Untuk perusahan berorientasi profit, tujuan utama adalah memperoleh
laba optimal. Ada dua cara yang dapat dilakukan. Pertama adalah dengan
memperbesar pendapatan. Namun dalam kondisi persaingan yang makin ketat,
tidak mudah memperbesar pendapatan melalui kenaikan harga jual dan
volume. Kedua adalah dengan mengendalikan biaya produksi secara efisien
dan memaksimalkan asset perusahaan (termasuk manusianya). Cara kedua ini
lebih cepat dampaknya karena ditentukan oleh pihak internal perusahaan.
Bagaimana caranya untuk mengurangi costs secara strategis ?
Langkah pertama, petakan Source of Costs dari organisasi anda. Gunakan saja Business Model Canvas.
Sumber biaya biasanya datang dari 3 titik yakni : Key Activities, Key
Resources dan Channel. Namun tidak tertutup kemungkinan datang dari
biaya memelihara Key Partners dan biaya memelihara customers di Customer
Relationship.
Contohnya, banyak organisasi menggangap Customer is King. Konsep ini seharusnya diubah menjadi : Only Profitable Customer is King. Karenanya perlu dibedah : mana konsumen yang profitable , mana yang dikasih hati malah minta jantung (sumber cost).
Selain itu pada Key Activities juga dapat dilakukan beberapa inovasi.
Di beberapa perusahaan, biaya produksi ditekan dengan menerapkan business process
yang efisien (Air Asia). Perhatikan pembersihan toilet dilakukan oleh
awak kabin saat berada di udara (30 menit sebelum mendarat). Cara ini
terbukti mampu menghemat biaya parkir pesawat di landasan. Selain itu
penumpang dipersilahkan naik ke pesawat, bersamaan dengan pengisian
bahan bakar dan pemuatan koper ke bagasi (menghemat waktu parkir yang
mahal).
Langkah kedua, bedah struktur biaya anda. Total biaya merupakan
penjumlahan dari biaya produksi , ditambah biaya penjualan serta biaya
lainya. Umumnya pada industri manufaktur, biaya produksi mencakup 70 %
dari total biaya, terdiri dari biaya tenaga kerja (35%) , biaya bahan
mentah (14 % ), serta biaya overhead-riset-lainnya (21%).

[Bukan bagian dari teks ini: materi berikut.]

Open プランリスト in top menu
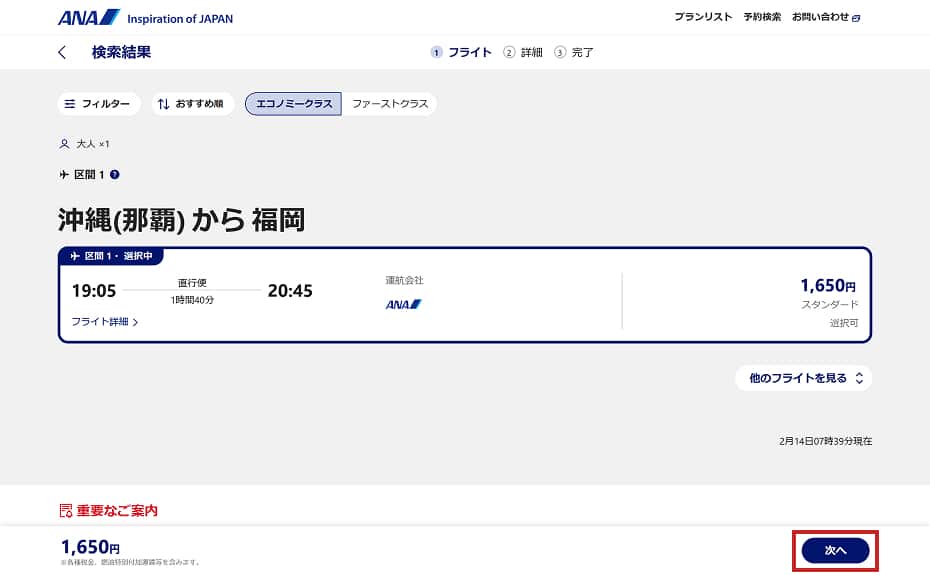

Sisanya (30%) mencakup biaya penjualan, dimana diperkirakan porsinya
adalah: biaya pegawai (12%), promosi (6%), pajak (6%) dan biaya modal
(6%). Nah bagian mana yang ingin anda perbaiki efisiensinya? Jikalau
anda bergerak di manufacturing, maka defect dan waste menjadi musuh
terbesar anda. Jikalau bergerak di industri jasa, maka biaya promosi
dapat ditekan dengan menggunakan media sosial.
Langkah ketiga. Maksimalkan utilisasi asset, termasuk produktifitas
SDM. Faktur manusia dapat berkontribusi 47% terhadap total biaya.
Karenanya beri tantangan agar 1 pegawai mampu mengerjakan 3 tugas
sekaligus. Lalu beri mereka tools (training) agar mampu mengerjakan
tugas dengan baik.
Training juga jangan asal-asalan, seharusnya training yang baik
adalah training dengan outcome level 3 atau level 4 Kirkpatrick (yang
ada Pre dan Pro Asesment). Juga maksimalkan utilisasi
mesin-kendaraan-gedung, jangan dibiarkan tak terpakai dengan maksimal.
Pertanyaan penutup: sudahkan organisasi anda sadar perlunya Cost
Reduction Program? Jawabannya akan menentukan apakah target profit
tahun ini tercapai atau gagal total.